A Xpeng informou que sua divisão de robótica recebeu mais de US$ 900 milhões em sua primeira rodada de financiamento. A operação avaliou o negócio em mais de US$ 6,3 bilhões e contou com investidores como IDG Capital, Tencent e Alibaba.
Montadora chinesa transforma inteligência artificial em nova frente além dos automóveis

O movimento demonstra como algumas fabricantes chinesas estão ampliando suas atividades para além do automóvel. Sistemas de inteligência artificial, sensores, motores elétricos, baterias e software utilizados nos veículos possuem pontos de contato com robôs capazes de perceber o ambiente e executar movimentos de forma automatizada.
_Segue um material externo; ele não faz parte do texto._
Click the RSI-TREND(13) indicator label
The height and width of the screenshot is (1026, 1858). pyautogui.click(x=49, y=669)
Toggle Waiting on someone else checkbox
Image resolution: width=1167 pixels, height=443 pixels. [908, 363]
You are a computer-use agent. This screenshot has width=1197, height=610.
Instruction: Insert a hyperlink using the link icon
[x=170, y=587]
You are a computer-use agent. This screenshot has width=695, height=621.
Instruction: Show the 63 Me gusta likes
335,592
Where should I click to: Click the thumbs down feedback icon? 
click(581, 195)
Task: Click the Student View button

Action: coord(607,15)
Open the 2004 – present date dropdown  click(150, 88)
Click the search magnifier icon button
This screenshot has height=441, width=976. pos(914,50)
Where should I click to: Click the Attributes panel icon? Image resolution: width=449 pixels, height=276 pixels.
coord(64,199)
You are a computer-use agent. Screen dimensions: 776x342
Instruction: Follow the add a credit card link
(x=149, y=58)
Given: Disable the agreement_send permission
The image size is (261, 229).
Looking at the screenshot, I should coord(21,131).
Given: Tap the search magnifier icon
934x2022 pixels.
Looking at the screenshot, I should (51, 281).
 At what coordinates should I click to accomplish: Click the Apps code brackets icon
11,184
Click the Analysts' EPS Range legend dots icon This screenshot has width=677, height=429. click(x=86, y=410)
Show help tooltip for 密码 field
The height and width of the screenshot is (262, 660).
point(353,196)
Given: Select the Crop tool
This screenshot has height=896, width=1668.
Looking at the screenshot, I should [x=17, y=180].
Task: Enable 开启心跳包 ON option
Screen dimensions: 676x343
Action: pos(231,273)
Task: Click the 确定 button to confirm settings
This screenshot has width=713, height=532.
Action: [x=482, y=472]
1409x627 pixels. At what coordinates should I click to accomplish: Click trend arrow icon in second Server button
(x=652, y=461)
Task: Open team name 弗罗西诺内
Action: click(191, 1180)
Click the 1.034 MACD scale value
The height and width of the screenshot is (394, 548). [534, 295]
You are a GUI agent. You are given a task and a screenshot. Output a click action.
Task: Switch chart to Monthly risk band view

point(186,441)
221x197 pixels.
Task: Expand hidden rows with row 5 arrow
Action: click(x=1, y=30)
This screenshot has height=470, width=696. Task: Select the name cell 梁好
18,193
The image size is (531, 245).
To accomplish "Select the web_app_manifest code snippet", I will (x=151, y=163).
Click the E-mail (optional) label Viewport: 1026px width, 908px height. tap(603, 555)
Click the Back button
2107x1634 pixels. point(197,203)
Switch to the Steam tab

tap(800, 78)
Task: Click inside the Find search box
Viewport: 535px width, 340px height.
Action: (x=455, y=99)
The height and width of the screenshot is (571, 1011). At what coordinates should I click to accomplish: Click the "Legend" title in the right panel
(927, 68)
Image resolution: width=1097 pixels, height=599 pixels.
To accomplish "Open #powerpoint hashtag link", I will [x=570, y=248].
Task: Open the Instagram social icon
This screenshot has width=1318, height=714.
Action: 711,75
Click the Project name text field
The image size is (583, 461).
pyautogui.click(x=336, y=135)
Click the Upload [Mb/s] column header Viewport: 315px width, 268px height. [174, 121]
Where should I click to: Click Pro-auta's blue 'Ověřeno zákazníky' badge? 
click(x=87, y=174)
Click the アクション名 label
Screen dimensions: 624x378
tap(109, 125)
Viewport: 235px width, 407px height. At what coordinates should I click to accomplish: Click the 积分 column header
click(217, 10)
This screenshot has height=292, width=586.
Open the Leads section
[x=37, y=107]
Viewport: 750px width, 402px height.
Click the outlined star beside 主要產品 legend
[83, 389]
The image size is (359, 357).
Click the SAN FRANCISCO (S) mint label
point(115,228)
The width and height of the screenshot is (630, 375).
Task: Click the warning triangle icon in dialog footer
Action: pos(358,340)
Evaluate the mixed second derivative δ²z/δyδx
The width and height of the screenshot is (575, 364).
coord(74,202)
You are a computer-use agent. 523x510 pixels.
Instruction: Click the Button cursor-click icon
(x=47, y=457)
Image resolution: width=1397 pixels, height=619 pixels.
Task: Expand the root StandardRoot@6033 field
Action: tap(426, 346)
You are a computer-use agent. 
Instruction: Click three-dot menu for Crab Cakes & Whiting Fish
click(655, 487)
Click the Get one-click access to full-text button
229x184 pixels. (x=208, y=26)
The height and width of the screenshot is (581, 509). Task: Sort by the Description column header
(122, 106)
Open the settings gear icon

A divisão de robótica passa a dispor de capital próprio para desenvolvimento e expansão, reduzindo a dependência direta dos recursos destinados aos programas automotivos da Xpeng. Essa separação permite medir de maneira mais clara quanto valor investidores atribuem à aplicação da inteligência artificial fora dos veículos produzidos pela companhia.
A indústria automobilística possui experiência histórica com robôs utilizados em soldagem, pintura e montagem. A nova etapa é diferente porque envolve máquinas capazes de interpretar ambientes menos previsíveis, aproximando inteligência artificial, visão computacional e controle de movimentos das tecnologias desenvolvidas também para assistência e condução automatizada.
Empresas de tecnologia participam da rodada porque a robótica exige capacidade de processamento e treinamento de modelos digitais. Essa aproximação amplia a quantidade de empresas que passam a disputar espaço em um setor anteriormente concentrado em fabricantes tradicionais de equipamentos industriais e fornecedores especializados em automação.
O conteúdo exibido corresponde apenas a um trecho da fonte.